A lot of what’s necessary depends on the projects you’ll build. If you’re just putting together a mennonite style chair every few months, you can probably get away with a few cordless tools. If you’re starting an artisan carpentry business, a table saw could be a wise investment. Below are the basics about some hand and power tools found in many wood shops.

Panel Saw 

Panel saws are often the first saws a young woodworker learns how to use. A saw with a rip tooth pattern excels at cutting with the grain of the wood. Its primary application is a long cut that requires pushing power, such as framing or carpentry projects. The blade can be used on plywood and similar materials. A saw blade with cross cut set of teeth cuts against the grain of the wood, which comes in handy when you need to cut a board in half. 

A panel saw blade typically features at least eight teeth or more per inch (TPI). Some have a fine-tooth edge with 20 to 30 teeth per inch. The saws are designed to work quickly but the end result isn't as smooth as you might expect with a power saw. 

While many panel saws are disposable — you throw them out when the teeth get dull — you may want to invest in one that can be sharpened and utilized for years. Power tools often do most of workshop wood cutting these days, but panel saws still come in handy when cutting down large pieces of wood that are too thick to easily divide with a shallow power saw blade. 

Western and Japanese Style Saws 
Western and Japanese style saws have many similarities and are both good for fine woodworking such as furniture making. Western saws cut on the push stroke and Japanese cut on the pull stroke.

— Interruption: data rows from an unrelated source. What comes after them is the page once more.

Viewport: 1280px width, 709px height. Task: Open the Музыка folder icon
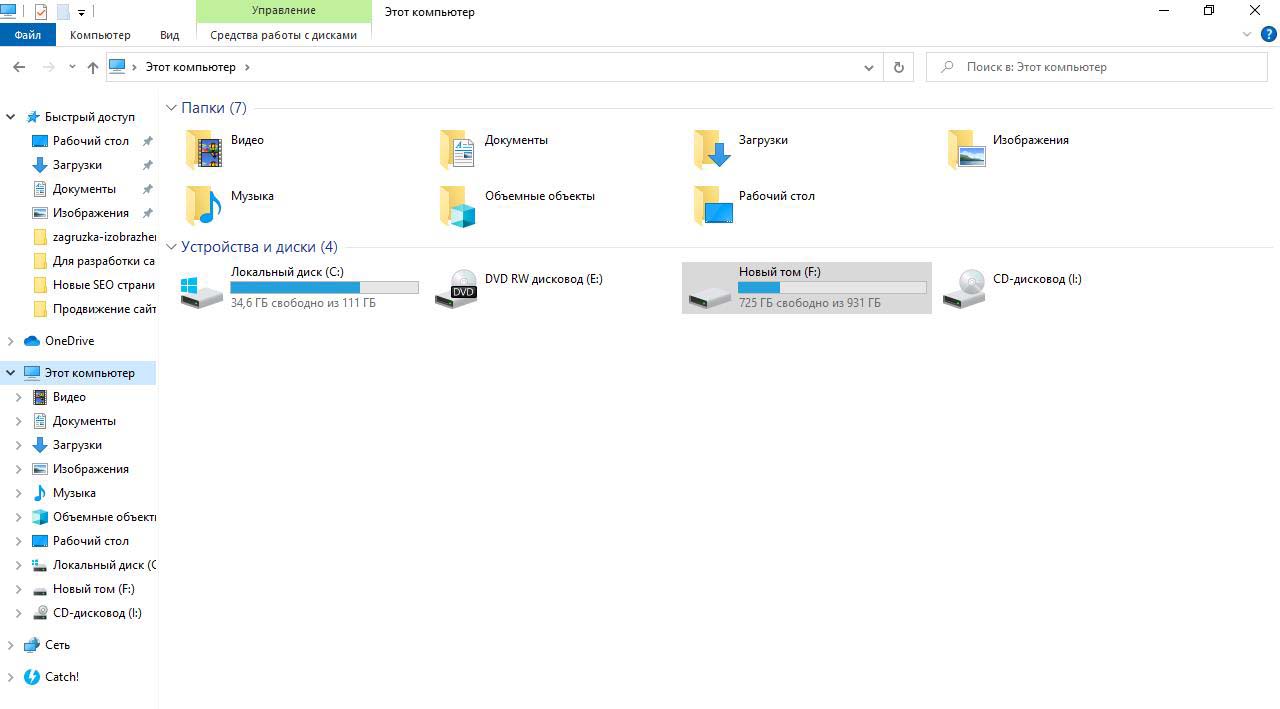point(204,205)
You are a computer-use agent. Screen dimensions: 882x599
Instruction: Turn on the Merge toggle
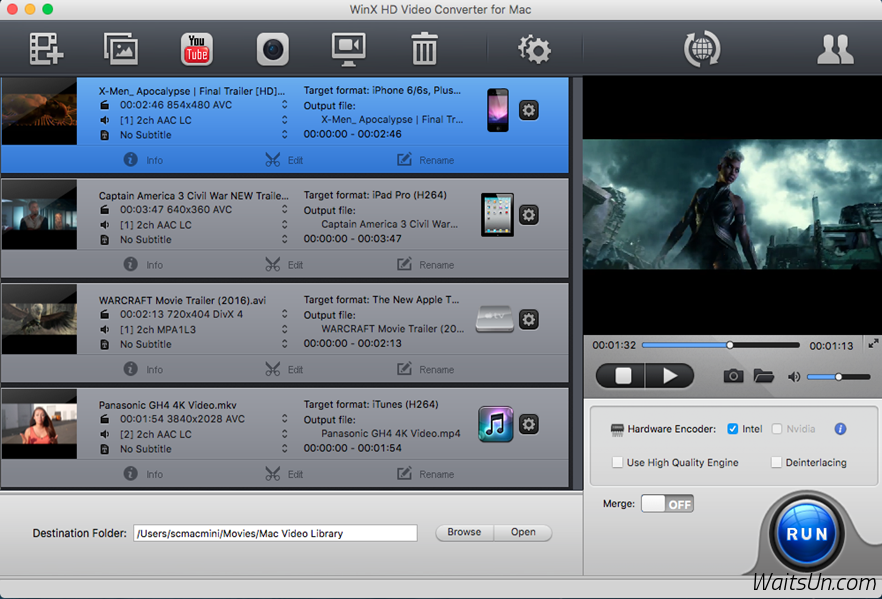click(x=667, y=504)
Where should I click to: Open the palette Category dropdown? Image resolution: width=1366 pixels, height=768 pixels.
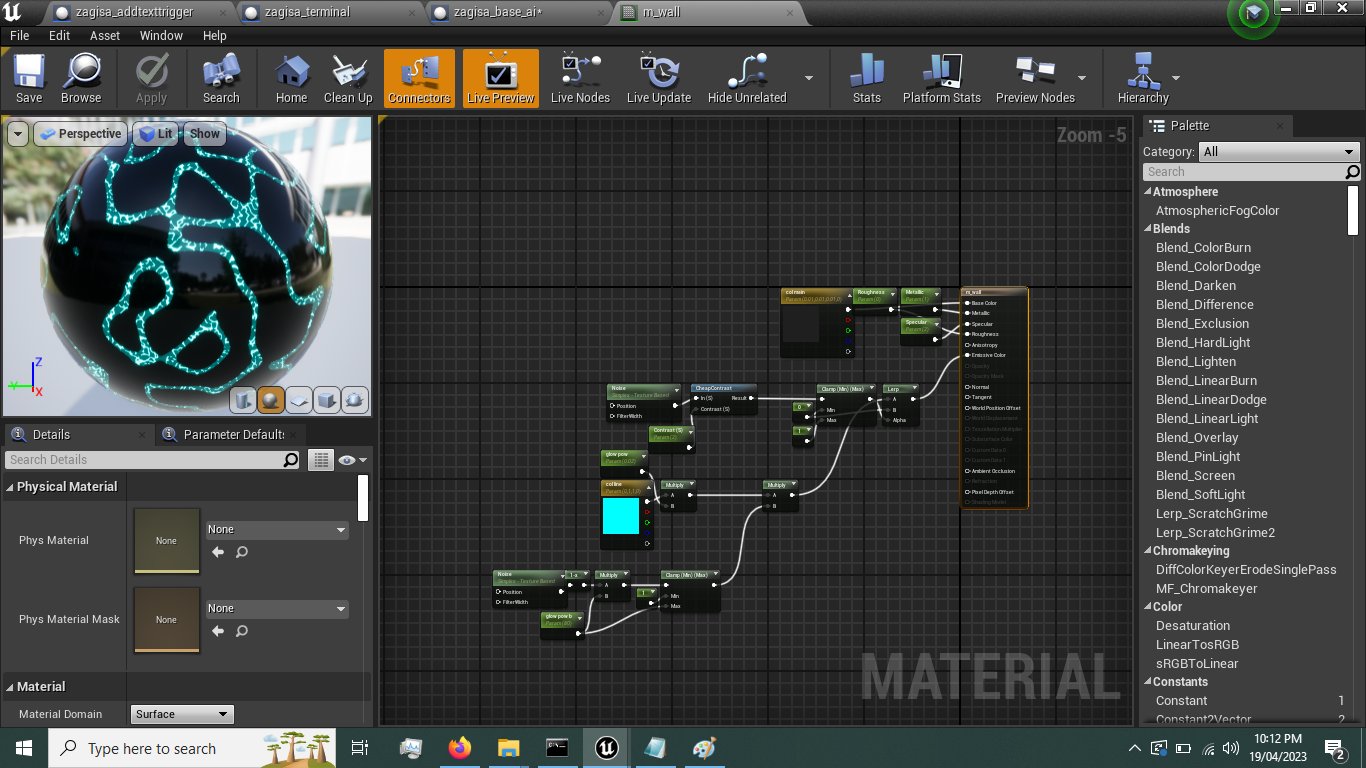tap(1279, 152)
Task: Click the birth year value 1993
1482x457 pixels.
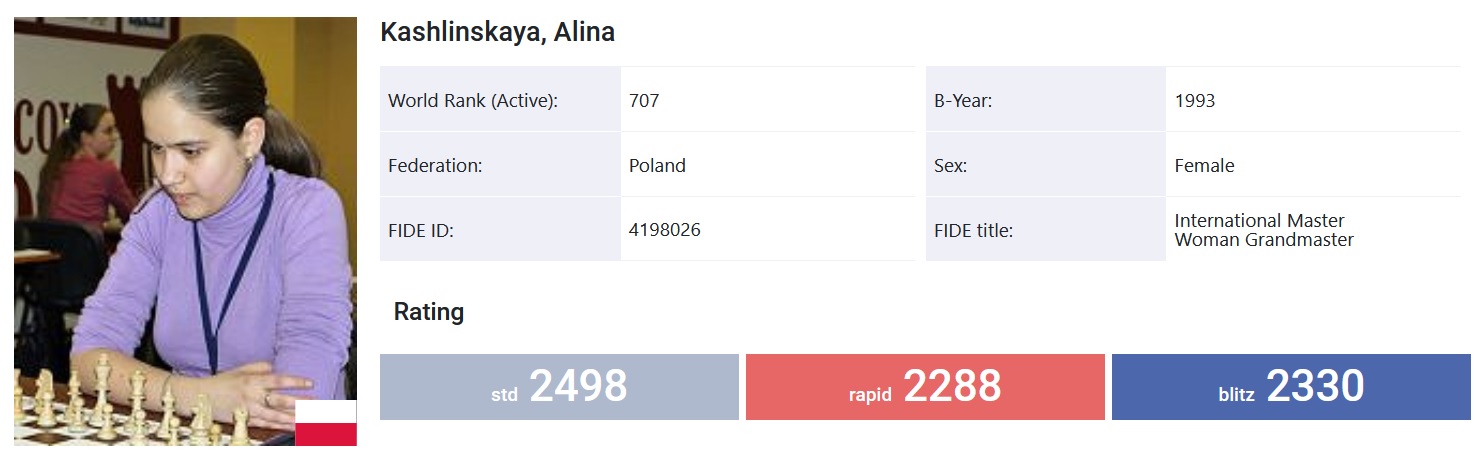Action: click(1195, 101)
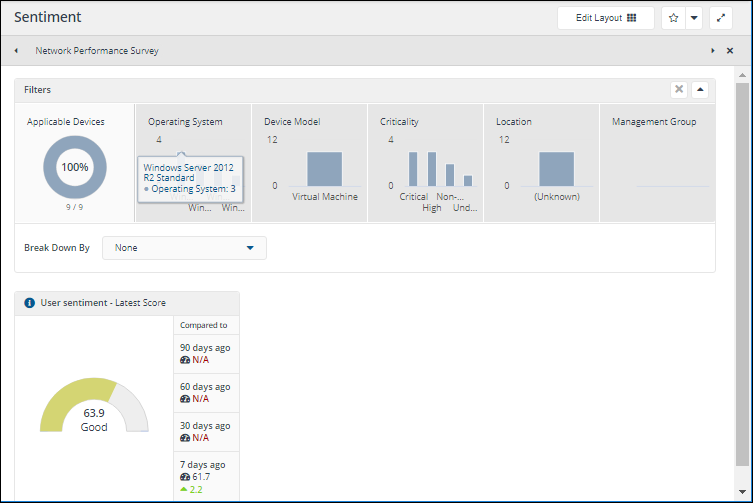753x503 pixels.
Task: Select the 7 days ago comparison row
Action: click(x=205, y=476)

Western saws come in three sizes: dovetail (small), carcass (medium) and tenon (large). Dovetail saws are known for cutting dovetails and other fine joinery. Carcass help build furniture “carcasses.” 

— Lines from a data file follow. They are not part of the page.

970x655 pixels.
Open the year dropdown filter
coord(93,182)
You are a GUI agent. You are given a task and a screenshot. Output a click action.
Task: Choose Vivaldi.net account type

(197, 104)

Tenon saws tend to work on larger jobs, in this case wood that’s about a quarter-inch thick. For a beginner, a Japanese straw can be easier to handle because the teeth make it easier to cut. Both western and Japanese saws are designed for the user’s index finger to guide the cut of the saw by extending it out from the handle. When you get your first saws, be sure to pay attention to the size and shape of the teeth, which should be in line with the work you want to do with them.

Circular Saw

These days, a cordless circular saw is standard for cutting or ripping sheets and boards of wood. With the right jig, a circular saw can even cut circles. If you're shopping for one, make sure you can set the depth of the blade. A bevel angle is also great for cutting angled edges. You may also want to consider getting an accessory such as a straight line cutting jig for cutting an edge on sheet rock or a wood board. If you’re going to be cutting a lot of a specific type of material, such as plywood or laminate, be sure to get a blade made for it. 

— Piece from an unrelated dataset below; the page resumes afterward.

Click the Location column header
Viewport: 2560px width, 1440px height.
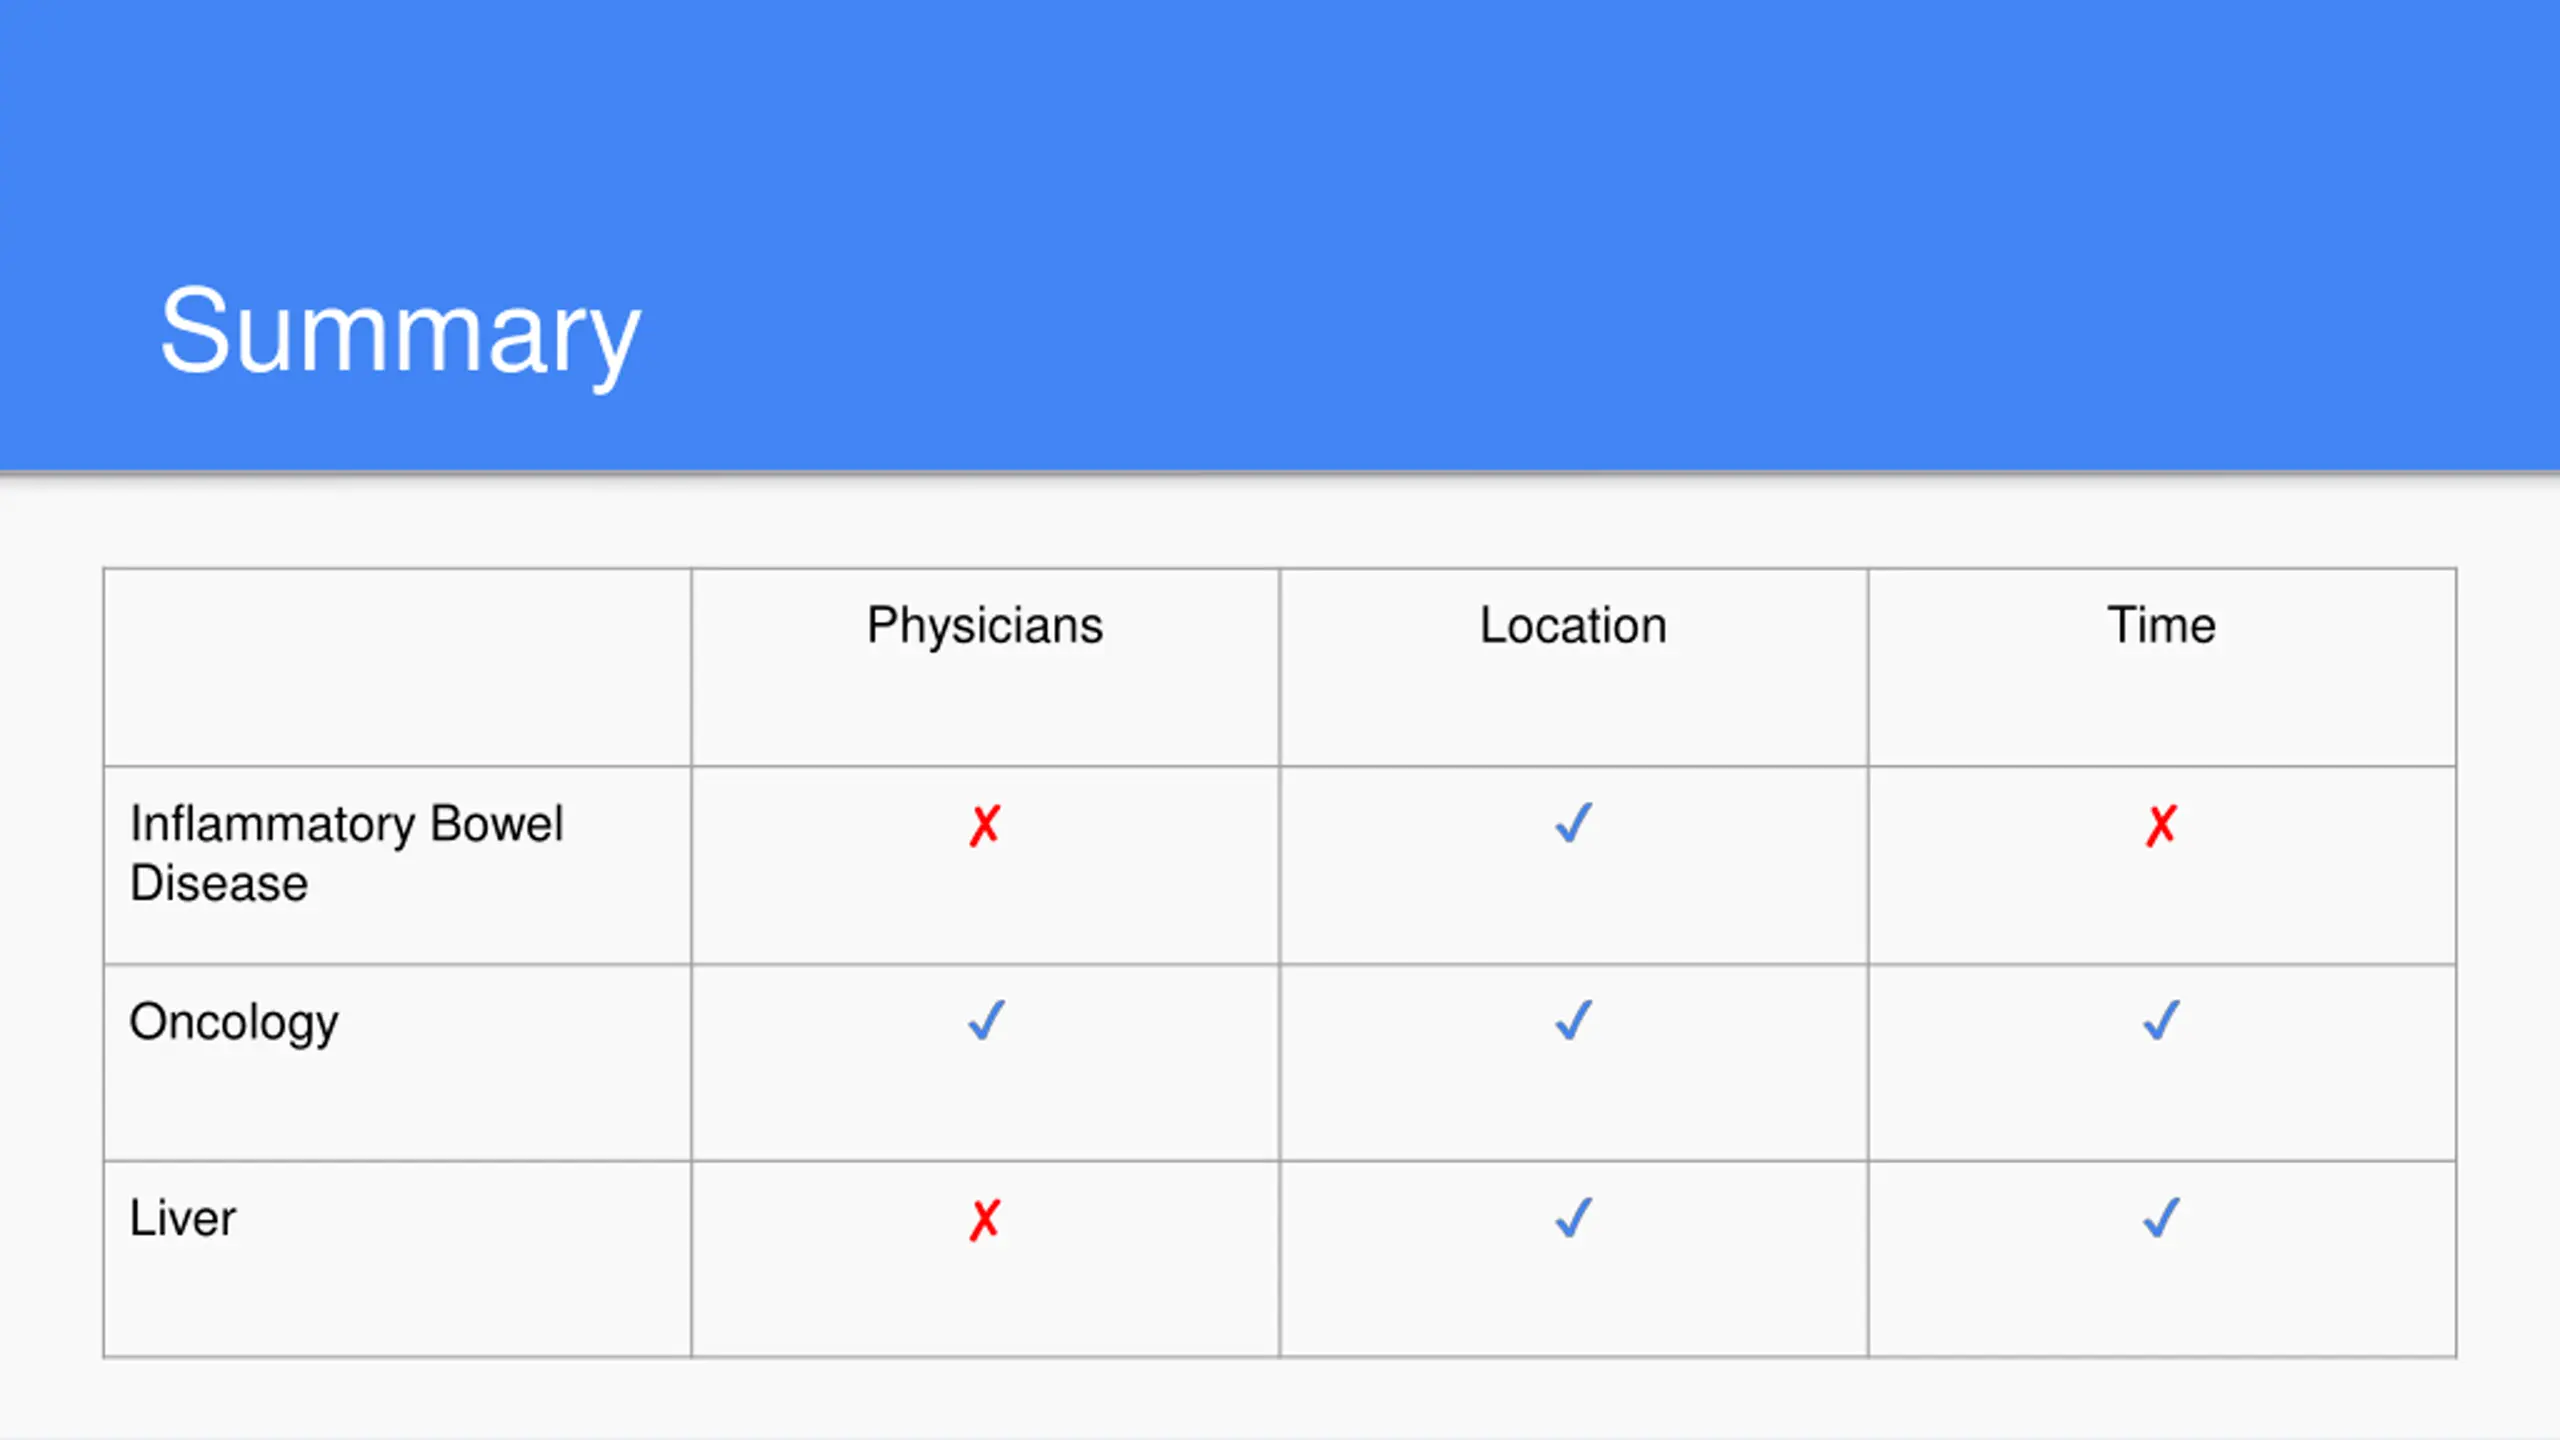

A jigsaw is a versatile tool that cuts curves and non-straight lines. The blade can bend at an angle, so it's possible to cut along any line without lifting the piece being worked on, and allowing for faster-cutting speeds than with a coping saw. When you shop for one, be sure to check the oscillating modes, which can help the saw get through tougher materials. A solid base also ensures the saw will remain steady. Make sure the blades you buy for the saw are appropriate for the materials you’ll be cutting. By the way, some crafters confuse jigsaw and sabre saws, but they're actually different. 

Table Saw
A lot of woodworkers think a table saw is a must for all serious shops, but it can be a big investment and you may not need one. With a cordless tool, you’re taking the tool to the wood. With a table saw, you’re putting the wood on a table with a saw in it. Such a setup can be great if you need to cut a lot of boards with very exact dimensions and “long rips.” As Everything House explains in the video above, if you need to do cabinetry or custom trim, a table saw is the way to go.